Song by Metro Boomin and Coi Leray

from the album Spider-Man: Across the Spider-Verse (Soundtrack from and Inspired by the Motion Picture)
- Released: June 2, 2023
- Recorded: 2021
- Genre: R&B; Alternative hip hop;
- Length: 3:10
- Label: Boominati; Republic;
- Songwriters: Leland Wayne; Brittany Collins; Brittany Hazzard; Andre Proctor; Mejdi Rhars; Stephen Feigenbaum;
- Producers: Metro Boomin; Dre Moon; Prince85;

= Self Love (song) =

2023 song by Metro Boomin and Coi Leray

"Self Love" is a song by American record producer Metro Boomin and American rapper and singer Coi Leray.
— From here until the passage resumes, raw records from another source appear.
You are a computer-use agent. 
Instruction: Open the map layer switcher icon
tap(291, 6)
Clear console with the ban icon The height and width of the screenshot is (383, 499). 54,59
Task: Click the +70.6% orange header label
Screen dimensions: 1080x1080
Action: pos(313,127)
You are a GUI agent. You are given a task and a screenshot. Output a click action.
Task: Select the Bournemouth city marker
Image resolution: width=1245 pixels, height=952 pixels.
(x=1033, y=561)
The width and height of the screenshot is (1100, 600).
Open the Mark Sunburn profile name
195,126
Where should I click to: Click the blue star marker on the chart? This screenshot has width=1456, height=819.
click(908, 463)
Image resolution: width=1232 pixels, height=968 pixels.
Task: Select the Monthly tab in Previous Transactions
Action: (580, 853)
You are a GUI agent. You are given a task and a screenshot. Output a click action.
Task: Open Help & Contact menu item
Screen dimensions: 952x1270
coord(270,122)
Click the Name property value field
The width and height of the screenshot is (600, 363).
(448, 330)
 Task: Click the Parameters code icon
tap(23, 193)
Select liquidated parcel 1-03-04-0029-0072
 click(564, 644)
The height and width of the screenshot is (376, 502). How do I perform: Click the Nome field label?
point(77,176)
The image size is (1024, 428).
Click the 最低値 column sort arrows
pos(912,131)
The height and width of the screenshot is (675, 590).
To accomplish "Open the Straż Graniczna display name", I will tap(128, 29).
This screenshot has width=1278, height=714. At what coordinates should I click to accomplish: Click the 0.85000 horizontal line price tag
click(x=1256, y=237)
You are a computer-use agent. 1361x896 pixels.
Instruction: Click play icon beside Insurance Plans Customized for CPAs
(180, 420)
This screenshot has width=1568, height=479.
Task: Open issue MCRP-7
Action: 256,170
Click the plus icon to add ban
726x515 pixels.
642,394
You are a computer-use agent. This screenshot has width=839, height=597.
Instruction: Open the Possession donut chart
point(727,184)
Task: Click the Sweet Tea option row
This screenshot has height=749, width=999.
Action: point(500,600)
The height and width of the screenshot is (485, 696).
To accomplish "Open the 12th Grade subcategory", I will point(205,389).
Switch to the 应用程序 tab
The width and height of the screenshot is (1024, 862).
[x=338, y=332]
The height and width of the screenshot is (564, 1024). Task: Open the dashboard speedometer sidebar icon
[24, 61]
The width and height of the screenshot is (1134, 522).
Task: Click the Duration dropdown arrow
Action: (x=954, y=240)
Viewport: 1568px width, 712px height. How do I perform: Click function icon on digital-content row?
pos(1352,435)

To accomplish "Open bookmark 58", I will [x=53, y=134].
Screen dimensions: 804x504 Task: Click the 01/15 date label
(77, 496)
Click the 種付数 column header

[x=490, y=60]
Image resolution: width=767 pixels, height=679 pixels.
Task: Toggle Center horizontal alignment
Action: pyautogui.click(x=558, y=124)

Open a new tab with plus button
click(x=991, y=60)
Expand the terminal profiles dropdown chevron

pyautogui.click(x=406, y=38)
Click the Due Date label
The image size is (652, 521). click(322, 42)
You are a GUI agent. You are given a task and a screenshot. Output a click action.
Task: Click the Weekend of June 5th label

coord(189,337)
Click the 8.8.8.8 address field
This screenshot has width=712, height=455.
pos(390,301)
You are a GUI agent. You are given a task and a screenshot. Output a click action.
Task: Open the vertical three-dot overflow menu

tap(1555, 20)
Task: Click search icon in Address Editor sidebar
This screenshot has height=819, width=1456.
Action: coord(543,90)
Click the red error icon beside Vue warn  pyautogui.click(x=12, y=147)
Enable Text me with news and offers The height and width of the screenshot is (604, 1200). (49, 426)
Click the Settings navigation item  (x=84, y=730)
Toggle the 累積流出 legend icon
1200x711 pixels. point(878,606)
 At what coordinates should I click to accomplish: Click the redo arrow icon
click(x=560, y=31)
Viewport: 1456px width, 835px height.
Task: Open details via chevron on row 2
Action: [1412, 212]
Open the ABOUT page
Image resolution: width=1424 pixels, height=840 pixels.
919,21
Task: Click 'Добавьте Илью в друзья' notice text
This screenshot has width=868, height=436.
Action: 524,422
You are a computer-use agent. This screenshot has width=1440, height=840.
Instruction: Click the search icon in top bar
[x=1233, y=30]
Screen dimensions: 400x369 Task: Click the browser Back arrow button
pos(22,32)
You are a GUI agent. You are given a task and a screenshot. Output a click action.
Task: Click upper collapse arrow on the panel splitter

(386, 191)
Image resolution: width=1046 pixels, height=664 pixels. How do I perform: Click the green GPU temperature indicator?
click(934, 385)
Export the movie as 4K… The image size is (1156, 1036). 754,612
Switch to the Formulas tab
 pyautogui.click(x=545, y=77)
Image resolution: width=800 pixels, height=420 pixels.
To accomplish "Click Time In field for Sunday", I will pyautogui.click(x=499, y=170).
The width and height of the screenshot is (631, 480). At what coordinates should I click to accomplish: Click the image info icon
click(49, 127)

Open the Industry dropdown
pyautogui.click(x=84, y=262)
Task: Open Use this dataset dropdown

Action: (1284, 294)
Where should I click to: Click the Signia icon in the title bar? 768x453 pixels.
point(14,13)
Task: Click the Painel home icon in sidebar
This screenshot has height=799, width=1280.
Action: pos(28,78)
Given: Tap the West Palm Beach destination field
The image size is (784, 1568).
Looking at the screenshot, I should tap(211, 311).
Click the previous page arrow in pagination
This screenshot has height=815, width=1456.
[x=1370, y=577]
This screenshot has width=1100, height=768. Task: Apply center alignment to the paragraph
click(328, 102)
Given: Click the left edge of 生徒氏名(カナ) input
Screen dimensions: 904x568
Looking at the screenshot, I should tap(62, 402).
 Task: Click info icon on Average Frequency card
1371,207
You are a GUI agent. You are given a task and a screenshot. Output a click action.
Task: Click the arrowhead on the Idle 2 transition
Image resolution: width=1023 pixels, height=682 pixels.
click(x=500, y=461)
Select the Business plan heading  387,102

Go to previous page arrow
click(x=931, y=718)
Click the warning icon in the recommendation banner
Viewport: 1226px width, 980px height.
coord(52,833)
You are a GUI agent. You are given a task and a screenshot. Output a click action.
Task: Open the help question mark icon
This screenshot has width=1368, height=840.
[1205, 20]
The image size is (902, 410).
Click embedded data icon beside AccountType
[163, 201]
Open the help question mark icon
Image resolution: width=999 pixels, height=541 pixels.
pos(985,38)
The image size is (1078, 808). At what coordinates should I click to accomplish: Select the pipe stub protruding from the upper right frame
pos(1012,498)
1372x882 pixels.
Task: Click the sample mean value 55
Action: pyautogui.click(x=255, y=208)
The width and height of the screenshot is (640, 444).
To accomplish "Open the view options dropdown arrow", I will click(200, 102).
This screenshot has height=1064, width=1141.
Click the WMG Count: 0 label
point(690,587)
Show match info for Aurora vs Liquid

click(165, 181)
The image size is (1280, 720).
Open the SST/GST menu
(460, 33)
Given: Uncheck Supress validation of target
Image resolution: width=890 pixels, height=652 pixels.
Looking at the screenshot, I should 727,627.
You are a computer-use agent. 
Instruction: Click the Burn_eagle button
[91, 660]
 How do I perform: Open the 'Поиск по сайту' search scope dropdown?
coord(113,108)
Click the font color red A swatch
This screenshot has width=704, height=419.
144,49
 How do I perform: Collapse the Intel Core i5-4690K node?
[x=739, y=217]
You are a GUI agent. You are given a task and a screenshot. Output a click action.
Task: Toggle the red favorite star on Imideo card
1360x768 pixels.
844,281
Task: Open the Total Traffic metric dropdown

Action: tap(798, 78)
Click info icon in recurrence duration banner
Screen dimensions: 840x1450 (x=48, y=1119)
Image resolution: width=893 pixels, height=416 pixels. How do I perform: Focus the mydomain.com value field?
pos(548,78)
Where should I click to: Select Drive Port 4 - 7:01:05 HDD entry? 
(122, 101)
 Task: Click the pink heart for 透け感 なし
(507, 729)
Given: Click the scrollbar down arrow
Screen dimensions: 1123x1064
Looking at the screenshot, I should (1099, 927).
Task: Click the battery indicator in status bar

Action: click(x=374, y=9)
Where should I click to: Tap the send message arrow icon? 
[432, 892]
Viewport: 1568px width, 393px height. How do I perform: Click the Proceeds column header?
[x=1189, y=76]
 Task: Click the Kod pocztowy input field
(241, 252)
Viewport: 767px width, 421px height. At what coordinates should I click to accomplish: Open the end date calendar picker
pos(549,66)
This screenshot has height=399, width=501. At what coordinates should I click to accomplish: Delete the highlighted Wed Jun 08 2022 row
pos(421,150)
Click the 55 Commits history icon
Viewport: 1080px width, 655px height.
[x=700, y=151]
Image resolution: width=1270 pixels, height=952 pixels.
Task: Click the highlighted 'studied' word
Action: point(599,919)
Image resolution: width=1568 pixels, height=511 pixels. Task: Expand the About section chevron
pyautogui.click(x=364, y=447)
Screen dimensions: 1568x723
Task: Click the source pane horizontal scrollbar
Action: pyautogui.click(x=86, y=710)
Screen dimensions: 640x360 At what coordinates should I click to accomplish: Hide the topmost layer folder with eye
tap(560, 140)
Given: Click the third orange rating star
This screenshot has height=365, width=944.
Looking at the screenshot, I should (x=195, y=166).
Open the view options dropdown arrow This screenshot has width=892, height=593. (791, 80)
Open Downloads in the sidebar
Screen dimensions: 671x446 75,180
It was released through Boominati Worldwide and Republic Records as the ninth track from Metro's first soundtrack album, which was for the film Spider-Man: Across the Spider-Verse, on June 2, 2023. Produced by Metro himself, Dre Moon, and Prince85, and additionally produced by Johan Lenox, the four wrote it with Coi Leray and Starrah.

==Credits and personnel==
Credits are adapted from the liner notes.
- Musicians
- Leland Wayne – producer, programming, songwriter
- Coi Collins – vocals, songwriter
- Johan Lenox – programming, strings, background vocals, songwriter, additional producer
- Andre Proctor – songwriter, producer, songwriter
- Natalie Spehar – cello
- Nick Kennerly – violin
- Yasmmen Al-Mazeedi – violin
- Prince85 – programming, producer, songwriter
- Mejdi Rrahs – songwriter
- Brittany Hazzard – songwriter

- Technical
- Ethan Stevens – mixing engineer
- Joe LaPorta – mastering engineer
- Germán Valdés – recording engineer

==Charts==

Chart performance for "Self Love"
| Chart (2023) | Peak position |
|---|---|
| Australia (ARIA) | 41 |
| Australia Hip Hop/R&B (ARIA) | 20 |
| Canada Hot 100 (Billboard) | 40 |
| Global 200 (Billboard) | 58 |
| Malaysia (Billboard) | 22 |
| Malaysia International (RIM) | 20 |
| New Zealand (Recorded Music NZ) | 29 |
| Singapore (RIAS) | 17 |
| US Billboard Hot 100 | 54 |
| US Hot R&B/Hip-Hop Songs (Billboard) | 17 |

==Certifications==

Certifications for "Self Love"
| Region | Certification | Certified units/sales |
| Australia (ARIA) | Gold | 35,000^{‡} |
| Brazil (Pro-Música Brasil) | Gold | 20,000^{‡} |
| New Zealand (RMNZ) | Gold | 15,000^{‡} |
^{‡} Sales+streaming figures based on certification alone.